Part B helps pay for many services and supplies that are provided on an outpatient basis and are medically necessary, such as B .:

  • Visits to the emergency room

  • Outpatient surgery (without an overnight stay in hospital)

  • Ambulance transport if any other mode of transport is likely to pose a health risk

  • Outpatient psychiatric care

  • Reusable (durable) medical equipment, such as B. Wheelchairs and many other items for domestic use (see List of Covered Services at

Part B may cover the costs of outpatient medical care for people who are tied to the house, provided that Part A does not cover the costs. If surgery is recommended, Part B will help pay for a second opinion and, if the opinions differ, a third opinion as well. In the case of diabetics, Part B assumes certain costs for monitoring the blood sugar level (blood glucose). Part B also helps pay for certain preventive care. Examples are the annual flu shot and screening tests, such as B. Mammograms, Pap tests, bone density measurements and tests for prostate and colon cancer. Part B also helps pay for glaucoma checkups for those at increased risk because they are African American and over 50, have diabetes or have a family history of glaucoma.

Limitations for Part A and B.

Neither Part A nor Part B covers:

  • Privately organized care

  • Telephone and TV in the hospital

  • A private hospital room (unless medically necessary)

  • Most prescription drugs and all over-the-counter drugs

  • Personal hygiene at home or in a nursing home, unless the person is in need of qualified nursing or rehabilitation

  • Ophthalmological care

  • Dental care

  • Supply outside of the United States, except in specific circumstances

  • Some preventive care procedures

  • Most chiropractic services

Medicare Advantage (Part C)

Medicare Advantage (Part C) enables admission to private health insurance instead of traditional Medicare insurance based on the “fee-for-service” principle (Part A and B). As part of this insurance, Medicare pays other organizations, such as B. Insurance companies, hospital systems or managed care organizations. Medicare Advantage is available in many regions of the United States.

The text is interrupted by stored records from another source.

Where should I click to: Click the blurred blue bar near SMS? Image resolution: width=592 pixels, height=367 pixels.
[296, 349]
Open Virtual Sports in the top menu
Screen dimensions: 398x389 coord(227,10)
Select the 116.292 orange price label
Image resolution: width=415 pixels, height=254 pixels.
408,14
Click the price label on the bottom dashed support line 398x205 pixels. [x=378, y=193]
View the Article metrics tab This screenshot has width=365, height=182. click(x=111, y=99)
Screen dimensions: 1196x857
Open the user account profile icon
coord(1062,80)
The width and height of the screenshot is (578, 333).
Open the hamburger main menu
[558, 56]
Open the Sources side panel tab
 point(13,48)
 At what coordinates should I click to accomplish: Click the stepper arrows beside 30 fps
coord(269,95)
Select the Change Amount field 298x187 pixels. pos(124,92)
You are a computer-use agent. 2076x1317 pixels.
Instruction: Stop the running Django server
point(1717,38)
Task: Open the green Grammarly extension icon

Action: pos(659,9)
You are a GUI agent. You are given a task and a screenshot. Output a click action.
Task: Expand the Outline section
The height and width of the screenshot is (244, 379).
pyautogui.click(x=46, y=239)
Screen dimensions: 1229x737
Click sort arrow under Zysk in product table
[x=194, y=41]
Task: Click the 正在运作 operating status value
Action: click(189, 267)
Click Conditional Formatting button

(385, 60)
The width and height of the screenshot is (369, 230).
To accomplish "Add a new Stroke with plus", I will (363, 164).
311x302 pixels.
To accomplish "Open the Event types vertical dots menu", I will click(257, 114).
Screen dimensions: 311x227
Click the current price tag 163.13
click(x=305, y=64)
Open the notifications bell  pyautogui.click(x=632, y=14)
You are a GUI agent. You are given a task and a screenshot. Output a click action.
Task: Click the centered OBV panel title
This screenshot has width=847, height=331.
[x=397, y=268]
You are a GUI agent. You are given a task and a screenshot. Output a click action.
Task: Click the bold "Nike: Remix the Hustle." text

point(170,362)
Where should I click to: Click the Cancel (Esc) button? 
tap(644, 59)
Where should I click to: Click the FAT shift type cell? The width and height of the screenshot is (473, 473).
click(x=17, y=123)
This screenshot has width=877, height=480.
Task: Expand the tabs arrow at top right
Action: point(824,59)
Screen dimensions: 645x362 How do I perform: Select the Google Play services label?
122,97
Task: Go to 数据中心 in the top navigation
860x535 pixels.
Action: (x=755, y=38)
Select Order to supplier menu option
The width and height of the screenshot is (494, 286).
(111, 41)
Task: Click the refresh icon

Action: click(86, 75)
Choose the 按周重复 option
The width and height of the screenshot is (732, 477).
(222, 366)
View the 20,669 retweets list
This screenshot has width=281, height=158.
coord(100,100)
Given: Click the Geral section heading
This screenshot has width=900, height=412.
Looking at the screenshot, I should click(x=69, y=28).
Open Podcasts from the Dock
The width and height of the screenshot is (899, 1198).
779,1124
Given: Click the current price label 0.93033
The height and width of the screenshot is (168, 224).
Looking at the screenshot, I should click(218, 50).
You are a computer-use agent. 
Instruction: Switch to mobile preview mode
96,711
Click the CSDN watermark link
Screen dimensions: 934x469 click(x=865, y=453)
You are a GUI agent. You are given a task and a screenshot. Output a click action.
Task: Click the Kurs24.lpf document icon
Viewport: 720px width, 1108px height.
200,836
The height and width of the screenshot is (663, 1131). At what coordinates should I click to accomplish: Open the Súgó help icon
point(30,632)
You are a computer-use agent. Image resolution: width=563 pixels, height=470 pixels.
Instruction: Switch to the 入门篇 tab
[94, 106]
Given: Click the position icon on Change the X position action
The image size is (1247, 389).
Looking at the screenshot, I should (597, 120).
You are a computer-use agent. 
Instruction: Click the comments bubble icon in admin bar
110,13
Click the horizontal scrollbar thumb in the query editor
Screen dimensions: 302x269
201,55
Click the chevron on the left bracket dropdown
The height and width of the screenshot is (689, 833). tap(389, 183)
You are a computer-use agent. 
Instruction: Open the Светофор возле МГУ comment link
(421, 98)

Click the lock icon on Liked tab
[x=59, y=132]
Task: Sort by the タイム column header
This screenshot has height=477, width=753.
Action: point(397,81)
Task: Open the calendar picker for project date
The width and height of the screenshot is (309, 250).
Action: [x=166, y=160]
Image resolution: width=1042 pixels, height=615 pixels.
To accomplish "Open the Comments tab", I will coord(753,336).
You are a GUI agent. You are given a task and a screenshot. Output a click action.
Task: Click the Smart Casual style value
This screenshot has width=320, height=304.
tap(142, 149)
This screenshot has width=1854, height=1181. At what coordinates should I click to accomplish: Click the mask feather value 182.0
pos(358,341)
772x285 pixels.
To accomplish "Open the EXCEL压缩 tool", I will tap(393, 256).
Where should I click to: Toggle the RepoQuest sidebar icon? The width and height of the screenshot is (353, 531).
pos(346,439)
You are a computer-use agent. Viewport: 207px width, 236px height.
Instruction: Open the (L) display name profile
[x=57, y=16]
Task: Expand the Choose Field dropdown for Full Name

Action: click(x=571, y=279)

Insurance plans vary by state.

Most Medicare Advantage insurance plans are managed under a managed care system. However, some are unrestricted, private insurances based on the “fee-for-service” principle (remuneration for individual services). In the case of the latter, the insured person can choose any doctor or hospital and the insurance pays part of the costs. However, a private company, not Medicare, sets the cost here, so the cost can be higher than under the original Medicare insurance.